Ok thanks, the bottle says take 6 caps a day but a lot of people online are saying only take it on training days, i guess i'll go with the 6 per days for the first month or two as i'll need all the extra help i can get in the beginning, when i was training before without supplements the results were just not coming at all.


----------



## jimbo00 (Nov 28, 2010)

I have creatine everyday.
creatine nitrate (3g) on workout days, and normal creatine mono (2-3g) on non workout days as the nitrate is more expensive.


----------



## paulyD (Feb 16, 2011)

nemesis1 said:


> Ok thanks, the bottle says take 6 caps a day but a lot of people online are saying only take it on training days, i guess i'll go with the 6 per days for the first month or two as i'll need all the extra help i can get in the beginning, when i was training before without supplements the results were just not coming at all.

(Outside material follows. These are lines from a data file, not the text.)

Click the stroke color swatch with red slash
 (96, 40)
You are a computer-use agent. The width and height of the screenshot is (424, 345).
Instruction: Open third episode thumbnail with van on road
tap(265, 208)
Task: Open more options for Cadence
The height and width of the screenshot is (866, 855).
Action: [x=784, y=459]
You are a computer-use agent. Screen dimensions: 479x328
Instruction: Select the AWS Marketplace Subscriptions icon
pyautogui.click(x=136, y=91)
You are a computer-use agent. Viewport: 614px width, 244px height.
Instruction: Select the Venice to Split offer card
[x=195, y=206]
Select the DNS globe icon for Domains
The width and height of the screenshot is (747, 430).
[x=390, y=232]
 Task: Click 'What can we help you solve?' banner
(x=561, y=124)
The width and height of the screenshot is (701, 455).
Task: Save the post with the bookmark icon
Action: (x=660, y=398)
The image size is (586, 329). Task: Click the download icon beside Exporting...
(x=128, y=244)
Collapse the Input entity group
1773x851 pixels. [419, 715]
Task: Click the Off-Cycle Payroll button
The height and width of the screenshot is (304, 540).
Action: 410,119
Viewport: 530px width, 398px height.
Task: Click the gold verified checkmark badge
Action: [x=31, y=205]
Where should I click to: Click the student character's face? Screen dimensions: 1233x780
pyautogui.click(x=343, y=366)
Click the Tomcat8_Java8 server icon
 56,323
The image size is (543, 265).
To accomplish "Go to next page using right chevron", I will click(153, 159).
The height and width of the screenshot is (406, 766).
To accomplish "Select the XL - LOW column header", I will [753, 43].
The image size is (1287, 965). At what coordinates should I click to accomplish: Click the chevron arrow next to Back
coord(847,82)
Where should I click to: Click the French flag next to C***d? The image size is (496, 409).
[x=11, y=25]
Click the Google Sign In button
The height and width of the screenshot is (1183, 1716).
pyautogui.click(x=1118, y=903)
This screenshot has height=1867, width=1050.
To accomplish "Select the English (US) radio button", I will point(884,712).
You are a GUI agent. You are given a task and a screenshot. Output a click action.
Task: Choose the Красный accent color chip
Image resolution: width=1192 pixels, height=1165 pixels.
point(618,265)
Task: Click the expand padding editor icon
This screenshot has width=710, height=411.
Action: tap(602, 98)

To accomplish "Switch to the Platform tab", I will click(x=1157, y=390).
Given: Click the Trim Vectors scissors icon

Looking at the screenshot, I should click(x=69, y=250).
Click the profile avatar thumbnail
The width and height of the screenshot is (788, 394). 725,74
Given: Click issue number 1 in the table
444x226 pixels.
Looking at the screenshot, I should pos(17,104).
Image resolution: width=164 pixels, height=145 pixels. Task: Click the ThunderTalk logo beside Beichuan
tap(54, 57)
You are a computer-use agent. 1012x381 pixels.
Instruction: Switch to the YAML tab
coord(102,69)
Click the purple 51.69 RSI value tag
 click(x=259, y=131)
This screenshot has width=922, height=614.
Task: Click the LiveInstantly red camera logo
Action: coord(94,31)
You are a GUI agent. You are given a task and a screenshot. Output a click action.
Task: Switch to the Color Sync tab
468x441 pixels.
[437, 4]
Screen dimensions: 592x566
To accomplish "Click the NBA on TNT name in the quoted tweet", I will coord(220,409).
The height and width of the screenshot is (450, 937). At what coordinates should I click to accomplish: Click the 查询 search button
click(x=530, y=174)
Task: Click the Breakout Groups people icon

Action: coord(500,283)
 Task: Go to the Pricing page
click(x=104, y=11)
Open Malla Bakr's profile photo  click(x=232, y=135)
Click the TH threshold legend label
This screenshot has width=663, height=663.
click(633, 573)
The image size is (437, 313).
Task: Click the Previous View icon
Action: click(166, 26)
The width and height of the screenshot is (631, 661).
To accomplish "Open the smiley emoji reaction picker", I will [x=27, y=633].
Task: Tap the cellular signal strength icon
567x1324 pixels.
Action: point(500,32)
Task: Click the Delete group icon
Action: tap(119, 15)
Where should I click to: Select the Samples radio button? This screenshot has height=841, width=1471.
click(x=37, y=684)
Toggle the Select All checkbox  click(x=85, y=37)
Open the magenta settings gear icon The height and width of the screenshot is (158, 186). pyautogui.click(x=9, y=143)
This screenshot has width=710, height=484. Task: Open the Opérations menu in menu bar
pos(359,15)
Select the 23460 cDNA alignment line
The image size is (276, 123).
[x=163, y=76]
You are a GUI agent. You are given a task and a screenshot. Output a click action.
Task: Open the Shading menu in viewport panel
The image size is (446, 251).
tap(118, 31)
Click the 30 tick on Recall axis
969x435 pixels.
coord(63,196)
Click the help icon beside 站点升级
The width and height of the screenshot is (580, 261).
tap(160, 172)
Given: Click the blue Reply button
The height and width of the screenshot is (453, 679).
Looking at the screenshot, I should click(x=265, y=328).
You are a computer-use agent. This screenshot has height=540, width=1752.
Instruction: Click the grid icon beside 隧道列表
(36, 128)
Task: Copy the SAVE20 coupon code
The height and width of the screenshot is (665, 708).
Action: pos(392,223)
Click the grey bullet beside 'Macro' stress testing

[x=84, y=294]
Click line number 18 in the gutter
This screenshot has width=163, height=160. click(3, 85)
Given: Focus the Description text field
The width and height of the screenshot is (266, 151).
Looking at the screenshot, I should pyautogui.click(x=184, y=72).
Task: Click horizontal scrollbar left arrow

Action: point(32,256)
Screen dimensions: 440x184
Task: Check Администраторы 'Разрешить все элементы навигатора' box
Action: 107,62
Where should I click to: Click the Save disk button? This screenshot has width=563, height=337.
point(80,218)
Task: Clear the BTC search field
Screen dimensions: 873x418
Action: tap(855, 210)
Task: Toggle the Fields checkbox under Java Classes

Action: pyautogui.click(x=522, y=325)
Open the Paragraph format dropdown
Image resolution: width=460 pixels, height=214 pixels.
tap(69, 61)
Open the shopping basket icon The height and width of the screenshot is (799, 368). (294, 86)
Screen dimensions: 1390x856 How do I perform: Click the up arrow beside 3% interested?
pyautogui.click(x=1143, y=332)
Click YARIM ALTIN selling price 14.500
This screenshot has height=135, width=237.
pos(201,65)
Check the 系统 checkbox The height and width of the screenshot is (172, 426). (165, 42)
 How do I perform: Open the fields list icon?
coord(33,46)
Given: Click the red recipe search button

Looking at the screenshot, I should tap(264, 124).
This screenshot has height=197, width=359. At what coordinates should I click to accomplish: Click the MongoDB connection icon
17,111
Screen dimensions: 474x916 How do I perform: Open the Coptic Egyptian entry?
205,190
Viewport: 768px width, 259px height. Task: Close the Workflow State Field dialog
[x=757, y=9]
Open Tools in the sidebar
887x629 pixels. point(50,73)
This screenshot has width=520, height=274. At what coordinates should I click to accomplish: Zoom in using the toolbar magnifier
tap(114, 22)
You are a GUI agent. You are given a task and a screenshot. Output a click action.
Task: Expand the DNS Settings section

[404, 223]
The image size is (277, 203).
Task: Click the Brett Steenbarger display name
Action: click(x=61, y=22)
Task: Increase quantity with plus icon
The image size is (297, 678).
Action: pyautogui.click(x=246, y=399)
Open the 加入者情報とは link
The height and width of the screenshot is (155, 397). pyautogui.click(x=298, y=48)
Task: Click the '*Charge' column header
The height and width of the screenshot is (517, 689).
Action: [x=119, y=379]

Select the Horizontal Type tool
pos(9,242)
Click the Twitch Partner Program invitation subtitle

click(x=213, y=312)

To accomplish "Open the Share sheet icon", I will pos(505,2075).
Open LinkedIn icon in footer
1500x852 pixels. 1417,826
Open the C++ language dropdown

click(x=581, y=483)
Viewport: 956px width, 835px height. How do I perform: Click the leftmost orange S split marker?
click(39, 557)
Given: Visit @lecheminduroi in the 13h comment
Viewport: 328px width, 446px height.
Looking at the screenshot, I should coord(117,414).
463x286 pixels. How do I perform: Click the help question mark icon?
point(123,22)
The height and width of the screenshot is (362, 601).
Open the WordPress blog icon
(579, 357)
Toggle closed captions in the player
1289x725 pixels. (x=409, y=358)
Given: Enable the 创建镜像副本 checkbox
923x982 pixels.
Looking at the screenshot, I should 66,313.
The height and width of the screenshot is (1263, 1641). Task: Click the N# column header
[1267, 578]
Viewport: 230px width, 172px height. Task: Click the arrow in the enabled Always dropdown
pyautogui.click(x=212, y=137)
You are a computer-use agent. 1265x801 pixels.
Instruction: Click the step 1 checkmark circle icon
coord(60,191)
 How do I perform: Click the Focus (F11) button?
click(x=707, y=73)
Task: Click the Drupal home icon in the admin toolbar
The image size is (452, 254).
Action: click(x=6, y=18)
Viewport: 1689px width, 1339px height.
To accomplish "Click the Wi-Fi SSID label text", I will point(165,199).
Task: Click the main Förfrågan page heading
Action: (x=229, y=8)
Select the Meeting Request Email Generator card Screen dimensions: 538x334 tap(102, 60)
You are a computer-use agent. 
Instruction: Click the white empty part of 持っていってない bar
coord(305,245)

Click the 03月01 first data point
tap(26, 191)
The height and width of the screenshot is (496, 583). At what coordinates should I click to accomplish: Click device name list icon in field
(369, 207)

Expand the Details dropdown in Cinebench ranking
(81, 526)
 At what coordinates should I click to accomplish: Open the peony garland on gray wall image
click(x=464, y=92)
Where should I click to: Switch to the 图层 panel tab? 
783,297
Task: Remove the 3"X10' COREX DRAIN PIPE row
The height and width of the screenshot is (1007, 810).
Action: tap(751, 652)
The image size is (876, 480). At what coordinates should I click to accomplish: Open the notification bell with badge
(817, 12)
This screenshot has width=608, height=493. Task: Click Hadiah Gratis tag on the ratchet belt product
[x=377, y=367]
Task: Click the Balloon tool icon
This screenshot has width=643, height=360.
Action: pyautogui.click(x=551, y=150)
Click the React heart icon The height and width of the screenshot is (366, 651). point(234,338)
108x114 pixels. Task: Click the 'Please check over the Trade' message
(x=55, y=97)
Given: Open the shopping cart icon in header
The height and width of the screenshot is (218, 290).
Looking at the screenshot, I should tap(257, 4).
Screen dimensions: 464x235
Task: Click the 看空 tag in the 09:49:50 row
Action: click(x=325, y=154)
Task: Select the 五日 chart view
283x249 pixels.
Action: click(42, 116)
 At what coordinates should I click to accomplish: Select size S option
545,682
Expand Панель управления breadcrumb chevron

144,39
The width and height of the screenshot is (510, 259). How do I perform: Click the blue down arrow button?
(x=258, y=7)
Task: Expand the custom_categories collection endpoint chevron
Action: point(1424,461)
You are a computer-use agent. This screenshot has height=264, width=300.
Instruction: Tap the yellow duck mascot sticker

trust me you need to use your creatine and protien supplement EVERYDAY. not just training days

i wouldnt bother with those creatine capsules either. theres a lot of new age creatine stuff on the market like pills and different types of creatine that are ''supposedly'' better than the old stuff. but there is absolutely no evidence to prove this at all

the best creatine is just plain old creatine monohydrate powder (as long as its from a good brand and not just any old cheap dirt stuff). you can get a tub that contains 100 servings for a very good price. and all you need is 1 scoop per day (5 grams). you do NOT need to load either. just 5g per day

best way to take it is after training with whey and simple sugars. or on non training days 1st thing in morning with simple sugars 30 mins before breakfast


----------



## Kennnie (Oct 21, 2010)

Screw creatin just take the protien


----------



## 2Talkative (Nov 1, 2007)

Kennnie said:


> Screw creatin just take the protien


I agree...


----------



## Nibbler (Nov 5, 2010)

Everyday...why the hell not? i cant see why people would say only on training days unless you cant afford it

As for creatine Cycle on and off it and try diffrent brands you'll soon notice the difference and which ones let you squeeze out those few extra reps and which don't.


----------



## paulyD (Feb 16, 2011)

Kennnie said:


> Screw creatin just take the protien


why ? creatine is a quality product


----------



## Xande (Jul 18, 2011)

paulyD said:


> trust me you need to use your creatine and protien supplement EVERYDAY. not just training days
> 
> i wouldnt bother with those creatine capsules either. theres a lot of new age creatine stuff on the market like pills and different types of creatine that are ''supposedly'' better than the old stuff. but there is absolutely no evidence to prove this at all
> 
> ...


Agree with everything you stated. I have only used monohydrate, never messed with ester yet especially considering that it's more expensive per serving.


----------